In March 1877, the Kansas State Legislature passed an act authorizing township trustees and the mayors of cities not included in any township, when requested in writing by 15 legal voters in such township or city, to direct the road overseers to warn out all able-bodied males between the ages of 12 and 65 years, to destroy grasshoppers. However, men over the age of 18 could pay a dollar a day to be exempt from such work, but failure to answer the call or pay the stipulated amount subjected such a person to a fine of three dollars a day. When the grasshoppers appeared in the western counties in 1911, there was some talk of reviving this law, but the scourge was not of sufficient magnitude to render it necessary.

Other states also required people to work. In Missouri, the government stated that all able-bodied men between the ages of 16 and 60 dedicate one or two days per week to plowing and killing locust eggs and larvae and offered a bounty of $1 a bushel for locusts. In Minnesota, Nicollet County paid its citizens $25,053 for delivering 25,053 bushels of slaughtered locusts. In Nebraska, the law required everyone to work at least two days, eliminating locusts at hatching time or face a $10 fine. Other Great Plains states made similar bounty offers.

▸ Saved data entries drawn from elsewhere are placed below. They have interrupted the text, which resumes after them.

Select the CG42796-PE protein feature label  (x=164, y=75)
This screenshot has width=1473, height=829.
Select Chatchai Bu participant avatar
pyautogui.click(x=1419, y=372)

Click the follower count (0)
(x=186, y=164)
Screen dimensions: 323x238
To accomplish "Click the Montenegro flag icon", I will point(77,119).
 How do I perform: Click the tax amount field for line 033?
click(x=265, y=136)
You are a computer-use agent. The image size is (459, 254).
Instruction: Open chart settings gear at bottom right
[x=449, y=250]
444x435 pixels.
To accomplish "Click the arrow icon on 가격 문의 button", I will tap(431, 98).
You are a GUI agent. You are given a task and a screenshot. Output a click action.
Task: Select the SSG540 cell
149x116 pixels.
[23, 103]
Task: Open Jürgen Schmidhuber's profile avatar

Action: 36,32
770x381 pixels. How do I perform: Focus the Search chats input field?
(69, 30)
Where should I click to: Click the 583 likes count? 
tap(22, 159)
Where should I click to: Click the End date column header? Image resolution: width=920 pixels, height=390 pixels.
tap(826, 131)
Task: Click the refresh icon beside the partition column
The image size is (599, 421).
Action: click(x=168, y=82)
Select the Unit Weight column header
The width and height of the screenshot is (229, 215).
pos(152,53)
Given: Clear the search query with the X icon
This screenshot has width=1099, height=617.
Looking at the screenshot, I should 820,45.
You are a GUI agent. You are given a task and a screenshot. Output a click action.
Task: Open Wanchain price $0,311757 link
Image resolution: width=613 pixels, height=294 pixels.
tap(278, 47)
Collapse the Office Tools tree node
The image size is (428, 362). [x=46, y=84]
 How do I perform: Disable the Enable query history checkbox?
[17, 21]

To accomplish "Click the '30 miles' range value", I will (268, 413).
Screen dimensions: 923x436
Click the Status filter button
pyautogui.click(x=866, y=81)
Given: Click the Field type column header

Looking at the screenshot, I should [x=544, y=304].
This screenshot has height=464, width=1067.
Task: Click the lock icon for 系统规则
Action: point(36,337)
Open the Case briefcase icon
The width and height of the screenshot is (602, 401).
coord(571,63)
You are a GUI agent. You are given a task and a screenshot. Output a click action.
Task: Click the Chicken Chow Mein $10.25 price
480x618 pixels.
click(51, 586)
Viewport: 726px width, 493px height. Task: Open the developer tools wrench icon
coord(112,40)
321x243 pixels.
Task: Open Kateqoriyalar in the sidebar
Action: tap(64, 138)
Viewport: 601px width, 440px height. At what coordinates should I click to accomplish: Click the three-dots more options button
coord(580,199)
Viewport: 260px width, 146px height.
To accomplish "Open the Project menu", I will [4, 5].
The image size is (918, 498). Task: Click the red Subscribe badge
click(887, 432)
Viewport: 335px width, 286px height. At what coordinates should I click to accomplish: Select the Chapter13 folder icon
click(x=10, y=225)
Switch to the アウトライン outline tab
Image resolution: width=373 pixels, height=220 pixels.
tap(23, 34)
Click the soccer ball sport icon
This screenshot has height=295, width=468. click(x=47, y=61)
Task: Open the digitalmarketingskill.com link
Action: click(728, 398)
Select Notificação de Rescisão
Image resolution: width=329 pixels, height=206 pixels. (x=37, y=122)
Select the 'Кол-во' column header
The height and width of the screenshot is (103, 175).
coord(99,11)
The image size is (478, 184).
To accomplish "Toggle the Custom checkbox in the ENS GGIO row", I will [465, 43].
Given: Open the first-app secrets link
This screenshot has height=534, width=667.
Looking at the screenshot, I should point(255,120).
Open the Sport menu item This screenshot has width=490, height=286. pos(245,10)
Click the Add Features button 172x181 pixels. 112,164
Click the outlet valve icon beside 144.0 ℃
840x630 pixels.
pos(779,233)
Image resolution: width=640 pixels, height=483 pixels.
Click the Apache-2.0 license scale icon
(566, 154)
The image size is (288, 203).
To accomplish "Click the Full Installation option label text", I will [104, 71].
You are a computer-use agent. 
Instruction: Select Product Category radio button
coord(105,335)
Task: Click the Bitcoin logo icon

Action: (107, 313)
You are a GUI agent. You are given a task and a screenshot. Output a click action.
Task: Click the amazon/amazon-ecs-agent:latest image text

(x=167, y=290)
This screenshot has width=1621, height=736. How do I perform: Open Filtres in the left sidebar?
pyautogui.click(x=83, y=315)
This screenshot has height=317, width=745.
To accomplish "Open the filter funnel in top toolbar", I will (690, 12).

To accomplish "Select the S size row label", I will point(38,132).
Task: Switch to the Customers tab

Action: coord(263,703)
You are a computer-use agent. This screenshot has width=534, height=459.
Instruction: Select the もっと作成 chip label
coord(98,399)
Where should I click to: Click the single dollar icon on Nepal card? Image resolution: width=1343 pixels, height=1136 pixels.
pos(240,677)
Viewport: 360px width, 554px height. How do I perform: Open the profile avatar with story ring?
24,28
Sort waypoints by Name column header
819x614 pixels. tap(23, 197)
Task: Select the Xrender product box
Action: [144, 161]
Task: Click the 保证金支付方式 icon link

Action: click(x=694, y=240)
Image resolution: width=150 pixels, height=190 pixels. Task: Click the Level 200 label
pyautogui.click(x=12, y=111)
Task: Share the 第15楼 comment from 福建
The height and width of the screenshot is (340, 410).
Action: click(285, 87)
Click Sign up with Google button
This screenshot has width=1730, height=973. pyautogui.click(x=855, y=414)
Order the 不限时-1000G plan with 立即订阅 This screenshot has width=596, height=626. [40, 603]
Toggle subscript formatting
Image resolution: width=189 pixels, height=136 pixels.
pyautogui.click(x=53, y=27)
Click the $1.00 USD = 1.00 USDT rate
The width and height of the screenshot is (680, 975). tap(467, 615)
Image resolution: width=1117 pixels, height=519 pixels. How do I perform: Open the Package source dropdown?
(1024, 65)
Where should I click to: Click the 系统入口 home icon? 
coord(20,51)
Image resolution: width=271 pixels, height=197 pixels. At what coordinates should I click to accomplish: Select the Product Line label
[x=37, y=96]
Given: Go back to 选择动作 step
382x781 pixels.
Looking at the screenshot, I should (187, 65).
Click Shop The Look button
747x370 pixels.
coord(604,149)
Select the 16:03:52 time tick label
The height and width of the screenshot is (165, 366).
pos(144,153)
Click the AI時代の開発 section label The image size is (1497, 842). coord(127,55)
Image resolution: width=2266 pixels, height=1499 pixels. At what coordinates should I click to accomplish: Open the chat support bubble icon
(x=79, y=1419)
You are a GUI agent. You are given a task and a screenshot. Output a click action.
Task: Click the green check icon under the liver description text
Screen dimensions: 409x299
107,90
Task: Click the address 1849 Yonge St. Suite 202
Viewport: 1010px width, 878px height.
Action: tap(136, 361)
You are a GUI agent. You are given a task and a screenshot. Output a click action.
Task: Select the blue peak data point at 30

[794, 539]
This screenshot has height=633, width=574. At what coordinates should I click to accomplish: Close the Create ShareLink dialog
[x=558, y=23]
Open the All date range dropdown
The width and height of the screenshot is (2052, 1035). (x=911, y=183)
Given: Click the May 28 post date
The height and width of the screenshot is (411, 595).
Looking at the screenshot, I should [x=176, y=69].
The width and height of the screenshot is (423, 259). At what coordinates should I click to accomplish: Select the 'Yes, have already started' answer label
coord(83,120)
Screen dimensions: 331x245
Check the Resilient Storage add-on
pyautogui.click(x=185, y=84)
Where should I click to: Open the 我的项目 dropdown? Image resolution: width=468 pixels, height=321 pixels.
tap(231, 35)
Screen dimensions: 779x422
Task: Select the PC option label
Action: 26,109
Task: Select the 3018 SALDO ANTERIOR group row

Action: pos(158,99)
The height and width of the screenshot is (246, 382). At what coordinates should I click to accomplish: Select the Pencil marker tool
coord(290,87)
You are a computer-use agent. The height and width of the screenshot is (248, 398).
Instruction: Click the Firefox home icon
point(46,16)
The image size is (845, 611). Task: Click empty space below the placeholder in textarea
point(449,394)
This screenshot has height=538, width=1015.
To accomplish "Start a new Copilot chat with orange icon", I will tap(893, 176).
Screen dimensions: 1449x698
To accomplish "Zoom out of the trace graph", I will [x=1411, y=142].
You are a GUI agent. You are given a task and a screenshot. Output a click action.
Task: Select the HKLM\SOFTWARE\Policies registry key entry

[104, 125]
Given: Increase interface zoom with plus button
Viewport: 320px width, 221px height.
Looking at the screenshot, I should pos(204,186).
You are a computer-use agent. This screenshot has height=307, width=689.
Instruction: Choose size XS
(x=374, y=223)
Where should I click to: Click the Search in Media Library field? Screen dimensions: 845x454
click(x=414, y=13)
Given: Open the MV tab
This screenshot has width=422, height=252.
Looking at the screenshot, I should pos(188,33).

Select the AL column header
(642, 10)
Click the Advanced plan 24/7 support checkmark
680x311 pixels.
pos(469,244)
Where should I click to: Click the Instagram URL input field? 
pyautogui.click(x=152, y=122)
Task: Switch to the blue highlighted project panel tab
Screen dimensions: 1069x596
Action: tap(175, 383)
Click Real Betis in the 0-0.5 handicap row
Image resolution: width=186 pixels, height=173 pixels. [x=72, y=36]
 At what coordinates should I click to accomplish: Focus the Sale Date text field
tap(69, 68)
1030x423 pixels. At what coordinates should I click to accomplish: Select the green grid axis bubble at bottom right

As a whole, Kansans refused to be defeated. The settlers did their best to stop the hoppers by raking them into piles and burning them, but these efforts were in vain because of the sheer number of the pests. Inventive citizens also built “hopper dozers,” horse-drawn tools that trawled fields, using a steel plate covered in sticky coal tar to scoop and trap locusts from the ground. They also developed grasshopper harvesters to combat future visitations.

Between 1873 and 1877, the locusts caused $200 million in crop damage in Colorado, Kansas, Minnesota, Missouri, Nebraska, and other states, covering an area equal to the landmass of California? In one year, 12 trillion locusts devastated the Great Plains, with the weight of all the bugs in the swarm estimated to be more than 27 million tons.

In the 1880s, farmers had recovered enough to send carloads of corn to flood victims in Ohio. They also switched to such resilient crops as winter wheat, which matured in the early summer before locusts migrated. These new agricultural practices effectively reduced the threat of locusts.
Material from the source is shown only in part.